Integers a1,a2,…an are different at mod n. If a1,a2−a1,a3−a2,…an−an−1 are also different at mod n, we call the ordered n-tuple (a1,a2,…an) lucky. For which positive integers n, one can find a lucky n-tuple?
Problem
Source: 2021 Turkey JBMO TST P6
Tags: number theory, modular arithmetic, number theory proposed
BarisKoyuncu
24.05.2021 10:12
n=1 or n is even
For n=1, take a1=0.
For n is even, take a2i=n−i and a2i−1=i−1 for i=1,2,⋯,n2.

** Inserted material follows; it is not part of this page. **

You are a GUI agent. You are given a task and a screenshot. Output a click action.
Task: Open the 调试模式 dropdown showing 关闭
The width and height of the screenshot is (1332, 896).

a1,a2−a1,a3−a2,…,an−an−1 are different at mod n. Thus, \{a_1, a_2-a_1, a_3-a_2, \dots ,a_n-a_{n-1}\}\equiv \{0,1,\cdots ,n-1\} \pmod{n}.
We know that a_i\not \equiv a_j\pmod{n} for i\neq j. Hence; a_2-a_1, a_3-a_2, \dots ,a_n-a_{n-1}\not \equiv 0 \pmod{n}. So, a_1\equiv 0 \pmod{n}.
a_1+(a_2-a_1)+(a_3-a_2)+ \dots +(a_n-a_{n-1})\equiv 0+1+\cdots +(n-1)\equiv \dfrac{(n-1)n}{2}\equiv 0 \pmod{n}. Hence, a_n\equiv 0 \pmod{n}.
We have a_1\equiv a_n\equiv 0 \pmod{n}. Contradiction.
hakN
24.05.2021 10:37
n=1 clearly works. If n is odd and n\geq 3, then summing up gives a_n \equiv 0 \mod n but that is impossible as a_1 \equiv 0 \mod n. For n even, let n=2k, it is easy to prove that this construction works: (0 , 1 , 2k - 1 , 2 , 2k - 2 , 3 , 2k - 3 , 4 , 2k - 4 , \dots , k - 1 , k + 1 , k).